Apart from picking the ball out of the net for Belarus' later winner and a few regulation clearances, Carson had little to do.
He is unlikely to have much involvement on the pitch from now on as Eriksson likely sticks with the experience of Paul Robinson and James.
Theo Walcott was given 30 minutes to shine and offered some evidence to support Eriksson's big gamble.
A bursting run and a long-range snapshot were the highlights, but with England gradually losing their way his opportunities to impress soon dried up.
The hype was all about Walcott, but it was Lennon who was the real find of the night.
The Spurs winger bears remarkable similarities to Shaun Wright-Phillips BC.
The pace, the dribbling ability, the willingness to attack defenders head on and the confidence to combine all three in a low-centre-of-gravity package bring back memories of Wright-Phillips Before Chelsea.
There were periods when Belarus' tight marking kept him quiet, but on this evidence Lennon could have jumped to the front of the queue of players Eriksson turns to if he needs a spark off the bench.
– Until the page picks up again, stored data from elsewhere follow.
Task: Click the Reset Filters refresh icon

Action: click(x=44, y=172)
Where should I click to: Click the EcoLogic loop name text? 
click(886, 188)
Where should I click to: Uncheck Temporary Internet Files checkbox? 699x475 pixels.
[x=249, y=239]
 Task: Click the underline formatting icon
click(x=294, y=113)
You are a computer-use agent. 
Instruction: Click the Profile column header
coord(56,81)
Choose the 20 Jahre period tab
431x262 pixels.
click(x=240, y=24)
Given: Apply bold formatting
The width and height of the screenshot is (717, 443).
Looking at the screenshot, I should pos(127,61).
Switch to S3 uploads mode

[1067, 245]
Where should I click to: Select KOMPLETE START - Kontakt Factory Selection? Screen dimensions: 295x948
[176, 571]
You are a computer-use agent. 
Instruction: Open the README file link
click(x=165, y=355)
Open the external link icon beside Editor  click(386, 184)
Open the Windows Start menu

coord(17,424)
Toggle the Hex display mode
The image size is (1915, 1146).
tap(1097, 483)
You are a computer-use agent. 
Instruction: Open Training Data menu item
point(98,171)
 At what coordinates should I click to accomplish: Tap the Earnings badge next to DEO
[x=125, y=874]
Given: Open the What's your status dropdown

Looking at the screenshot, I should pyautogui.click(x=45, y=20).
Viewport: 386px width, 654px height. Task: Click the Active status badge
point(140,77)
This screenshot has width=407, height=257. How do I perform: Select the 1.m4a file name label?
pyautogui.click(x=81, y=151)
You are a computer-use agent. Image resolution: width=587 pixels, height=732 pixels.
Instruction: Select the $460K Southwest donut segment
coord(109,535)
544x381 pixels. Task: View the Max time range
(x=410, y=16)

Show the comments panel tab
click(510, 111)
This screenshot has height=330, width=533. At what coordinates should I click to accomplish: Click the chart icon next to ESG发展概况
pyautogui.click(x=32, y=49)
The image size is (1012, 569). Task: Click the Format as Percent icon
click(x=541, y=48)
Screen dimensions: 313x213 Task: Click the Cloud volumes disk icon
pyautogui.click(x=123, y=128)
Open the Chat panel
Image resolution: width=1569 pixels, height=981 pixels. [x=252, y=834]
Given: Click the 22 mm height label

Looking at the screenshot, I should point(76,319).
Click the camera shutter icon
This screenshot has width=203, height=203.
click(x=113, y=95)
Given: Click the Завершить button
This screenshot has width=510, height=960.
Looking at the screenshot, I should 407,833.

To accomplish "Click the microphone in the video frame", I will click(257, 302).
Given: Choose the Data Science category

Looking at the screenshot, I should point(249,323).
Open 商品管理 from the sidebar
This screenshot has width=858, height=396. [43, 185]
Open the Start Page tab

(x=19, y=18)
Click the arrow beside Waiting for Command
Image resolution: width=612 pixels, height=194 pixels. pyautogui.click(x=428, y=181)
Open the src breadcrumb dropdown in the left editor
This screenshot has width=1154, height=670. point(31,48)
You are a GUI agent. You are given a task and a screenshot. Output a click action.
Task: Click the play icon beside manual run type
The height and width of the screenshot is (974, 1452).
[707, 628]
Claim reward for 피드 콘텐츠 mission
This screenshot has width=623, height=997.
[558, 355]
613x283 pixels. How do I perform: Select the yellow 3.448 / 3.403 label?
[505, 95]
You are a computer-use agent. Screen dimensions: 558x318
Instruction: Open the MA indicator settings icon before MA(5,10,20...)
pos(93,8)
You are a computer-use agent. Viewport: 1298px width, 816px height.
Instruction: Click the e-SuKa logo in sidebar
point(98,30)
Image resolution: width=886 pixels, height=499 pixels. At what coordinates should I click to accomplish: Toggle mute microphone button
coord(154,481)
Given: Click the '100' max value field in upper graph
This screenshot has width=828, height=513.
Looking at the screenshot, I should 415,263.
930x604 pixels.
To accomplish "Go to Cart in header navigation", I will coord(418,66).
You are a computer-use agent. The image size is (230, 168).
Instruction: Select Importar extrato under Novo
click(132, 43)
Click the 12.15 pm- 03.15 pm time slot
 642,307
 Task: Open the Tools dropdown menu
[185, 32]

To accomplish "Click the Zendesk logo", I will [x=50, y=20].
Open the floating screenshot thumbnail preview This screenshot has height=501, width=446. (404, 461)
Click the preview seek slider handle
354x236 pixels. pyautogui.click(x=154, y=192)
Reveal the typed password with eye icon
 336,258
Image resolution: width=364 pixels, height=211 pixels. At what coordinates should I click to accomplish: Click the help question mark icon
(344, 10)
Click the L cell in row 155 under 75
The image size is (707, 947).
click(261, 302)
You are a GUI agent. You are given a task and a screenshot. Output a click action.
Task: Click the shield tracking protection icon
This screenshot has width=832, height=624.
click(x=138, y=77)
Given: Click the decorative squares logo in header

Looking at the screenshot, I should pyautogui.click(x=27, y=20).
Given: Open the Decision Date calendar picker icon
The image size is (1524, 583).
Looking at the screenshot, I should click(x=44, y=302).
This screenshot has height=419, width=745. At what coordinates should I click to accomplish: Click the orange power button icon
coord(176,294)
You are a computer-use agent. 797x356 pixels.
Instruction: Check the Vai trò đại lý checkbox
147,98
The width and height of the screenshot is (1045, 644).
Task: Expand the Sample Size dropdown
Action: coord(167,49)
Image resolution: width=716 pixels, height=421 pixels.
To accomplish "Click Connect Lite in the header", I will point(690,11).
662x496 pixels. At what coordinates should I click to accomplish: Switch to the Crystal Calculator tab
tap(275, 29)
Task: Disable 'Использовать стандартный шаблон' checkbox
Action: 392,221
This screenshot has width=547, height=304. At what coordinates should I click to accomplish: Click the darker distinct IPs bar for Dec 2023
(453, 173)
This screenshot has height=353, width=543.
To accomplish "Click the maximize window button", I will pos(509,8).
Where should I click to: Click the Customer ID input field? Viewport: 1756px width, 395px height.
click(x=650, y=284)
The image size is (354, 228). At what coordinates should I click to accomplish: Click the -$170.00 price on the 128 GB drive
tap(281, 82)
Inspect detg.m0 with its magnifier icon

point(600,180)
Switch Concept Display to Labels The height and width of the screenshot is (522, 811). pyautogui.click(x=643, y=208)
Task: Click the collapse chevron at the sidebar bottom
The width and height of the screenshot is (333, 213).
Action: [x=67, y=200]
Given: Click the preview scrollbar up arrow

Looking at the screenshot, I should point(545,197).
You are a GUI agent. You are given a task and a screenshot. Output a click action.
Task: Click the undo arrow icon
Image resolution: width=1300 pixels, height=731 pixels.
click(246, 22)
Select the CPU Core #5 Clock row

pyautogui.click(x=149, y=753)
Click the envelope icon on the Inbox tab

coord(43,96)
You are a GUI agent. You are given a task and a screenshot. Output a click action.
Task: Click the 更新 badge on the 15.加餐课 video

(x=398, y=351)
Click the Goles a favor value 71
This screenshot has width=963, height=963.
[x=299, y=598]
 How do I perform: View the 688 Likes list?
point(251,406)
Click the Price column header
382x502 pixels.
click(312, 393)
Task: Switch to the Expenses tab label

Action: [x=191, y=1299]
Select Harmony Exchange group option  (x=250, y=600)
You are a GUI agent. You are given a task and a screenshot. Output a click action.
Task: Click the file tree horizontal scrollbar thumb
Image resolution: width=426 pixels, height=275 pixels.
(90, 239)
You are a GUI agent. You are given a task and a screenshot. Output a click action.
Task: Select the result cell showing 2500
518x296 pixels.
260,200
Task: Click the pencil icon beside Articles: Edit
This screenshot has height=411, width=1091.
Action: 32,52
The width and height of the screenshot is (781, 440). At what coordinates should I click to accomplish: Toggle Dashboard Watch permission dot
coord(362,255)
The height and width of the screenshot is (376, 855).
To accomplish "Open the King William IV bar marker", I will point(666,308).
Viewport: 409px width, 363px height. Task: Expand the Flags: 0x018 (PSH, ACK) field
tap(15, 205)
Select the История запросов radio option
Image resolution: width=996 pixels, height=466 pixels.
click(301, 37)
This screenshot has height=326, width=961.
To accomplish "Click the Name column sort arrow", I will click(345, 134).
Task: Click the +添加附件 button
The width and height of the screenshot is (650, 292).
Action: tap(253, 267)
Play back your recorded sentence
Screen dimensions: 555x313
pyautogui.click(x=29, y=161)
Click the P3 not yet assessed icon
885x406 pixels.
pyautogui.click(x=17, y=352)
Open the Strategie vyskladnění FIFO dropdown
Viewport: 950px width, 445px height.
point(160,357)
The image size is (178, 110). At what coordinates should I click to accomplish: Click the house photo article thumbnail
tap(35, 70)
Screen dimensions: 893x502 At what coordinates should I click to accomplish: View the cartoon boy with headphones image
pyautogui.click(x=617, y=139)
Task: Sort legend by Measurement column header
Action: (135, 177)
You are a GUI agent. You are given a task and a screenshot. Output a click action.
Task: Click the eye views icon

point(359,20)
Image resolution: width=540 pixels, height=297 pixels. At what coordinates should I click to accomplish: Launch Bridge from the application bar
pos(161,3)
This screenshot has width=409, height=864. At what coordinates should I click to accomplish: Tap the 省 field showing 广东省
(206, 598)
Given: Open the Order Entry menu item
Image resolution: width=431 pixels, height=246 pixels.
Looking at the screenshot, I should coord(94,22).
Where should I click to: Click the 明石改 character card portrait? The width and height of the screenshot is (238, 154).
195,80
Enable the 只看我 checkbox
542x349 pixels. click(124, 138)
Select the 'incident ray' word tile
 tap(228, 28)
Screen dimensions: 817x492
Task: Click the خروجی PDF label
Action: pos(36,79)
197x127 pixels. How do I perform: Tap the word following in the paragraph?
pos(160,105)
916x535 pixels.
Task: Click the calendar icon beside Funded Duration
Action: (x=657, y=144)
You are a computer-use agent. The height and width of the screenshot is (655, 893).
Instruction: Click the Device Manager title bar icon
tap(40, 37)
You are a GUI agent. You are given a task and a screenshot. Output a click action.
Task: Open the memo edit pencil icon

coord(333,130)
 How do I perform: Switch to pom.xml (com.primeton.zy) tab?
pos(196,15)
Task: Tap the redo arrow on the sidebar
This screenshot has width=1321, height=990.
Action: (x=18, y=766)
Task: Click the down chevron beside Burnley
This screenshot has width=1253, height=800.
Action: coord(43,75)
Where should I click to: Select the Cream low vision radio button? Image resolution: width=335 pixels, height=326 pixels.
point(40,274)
Crouch turned in another workmanlike performance
The role of Crouch will largely depend on Wayne Rooney's availability, but the much-maligned Liverpool forward did his chances of starting against Paraguay on 10 June no harm.
Crouch showed some delightful pieces of skill and awareness to complement the more common attributes to his game - namely being a handful and offering something different.
Jamie Carragher sent a reminder to Eriksson - if he needed any reminding - that if there are injuries to his first-choice centre-halves then he need not worry.
Alongside Liverpool's Mr Dependable in defence there was good news and bad news.
The good news is that Ashley Cole and Sol Campbell made it through 90 minutes unscathed and are both getting closer to match fitness.
The bad news is that on the other side of Carragher, Hargreaves gave a performance that suggested right-back is not his best position.
Too often he was caught out of position and too often he put England in danger or on the back foot with stray passes.
Belarus failed to hand out the sort of punishment that the likes of Brazil will not think twice about.
WORLD CUP VERDICT
With two weeks - and just 180 minutes of football - between now and the World Cup, what did Eriksson discover at the Madejski Stadium?
It could be argued that he learned more about England's prospects for the 2010 World Cup than this summer's tournament.
Three uncapped players made the field and the average age of the team at the end of the game was just 23.
It is certainly good news for Steve McClaren, who takes over from Eriksson after the finals and will clearly benefit from seeing the likes of Walcott, Downing and Lennon cut their baby teeth in international football at such a young age.
Only time will tell how much of a factor any of them will have in Germany.
But despite the loss Eriksson will feel happy that he has sampled a little taste of the future.
Perhaps more importantly, in Lennon more than most, he has discovered something that will worry the rest of the world this summer.